The partition selector node has been reshaped into this:

typedef struct PartitionSelector
{
	Plan		plan;

	struct PartitionPruneInfo *part_prune_info;
	int32		paramid;	/* result is stored here */

} PartitionSelector;

Currently, Partition Selector DXL looks like this

<dxl:PartitionSelector RelationMdid="0.322247.1.1" PartitionLevels="1" ScanId="1">
  <dxl:Properties />
  <dxl:ProjList/>
  <dxl:PartEqFilters />
  <dxl:PartFilters />
  <dxl:ResidualFilter />
  <dxl:PropagationExpression />
</dxl:PartitionSelector>

I suggest we change it to mirror the PartitionSelector node above:

<dxl:PartitionSelector RelationMdid="0.322247.1.1" PartitionLevels="1" ScanId="1">
  <dxl:Properties />
  <dxl:ProjList/>
  <dxl:PartitionPruneInfo>
  </dxl:PartitionPruneInfo>
</dxl:PartitionSelector>

PartitionSelector::part_prune_info is a PartitionPruneInfo node, when evaluated (c.f. ExecCreatePartitionPruneState and ExecFindMatchingSubPlans), it will return a Bitmapset representing the subset of partitions that survives pruning.
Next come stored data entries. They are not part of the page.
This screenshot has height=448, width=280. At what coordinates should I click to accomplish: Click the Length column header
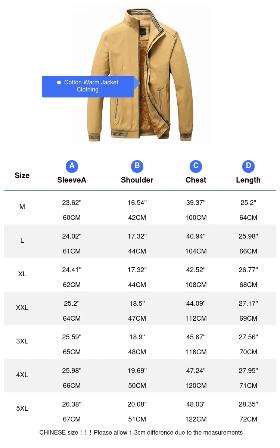(248, 180)
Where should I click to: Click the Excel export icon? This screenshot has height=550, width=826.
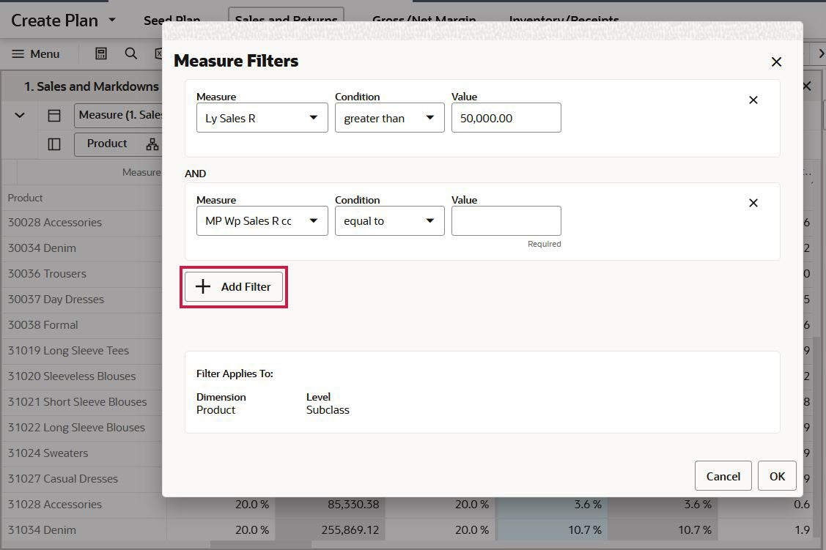159,53
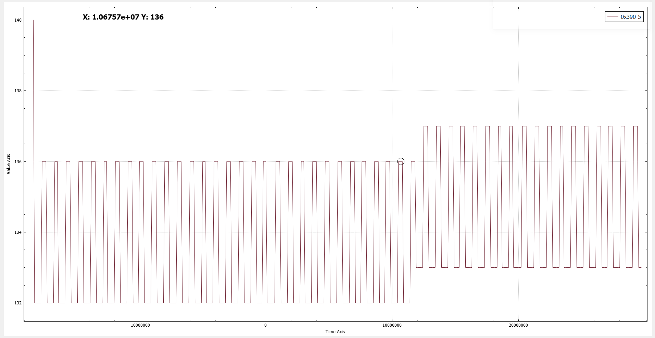Image resolution: width=655 pixels, height=338 pixels.
Task: Select the Time Axis title label
Action: tap(335, 331)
Handling more than one level of partitioning

Dynamic Index Scan

No different than just an Append over a bunch of Index Scan

Partial Scans with Indexes and Foreign Tables

Partial Scan in the context of indexes is dead.
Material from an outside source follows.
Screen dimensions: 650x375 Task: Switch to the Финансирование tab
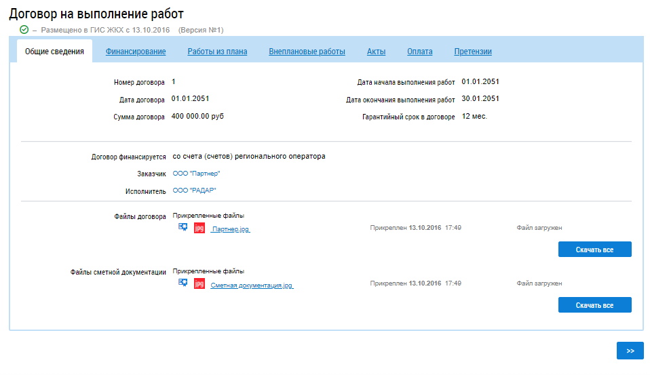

Partial Scan in the context of mixed foreign partitions and non-foreign partitions lives on.

More Possibilities

Things that ORCA doesn't do, but we've wanted to do for a long time.

Combined static and runtime pruning

Motivating example (taken from gporca issue 565)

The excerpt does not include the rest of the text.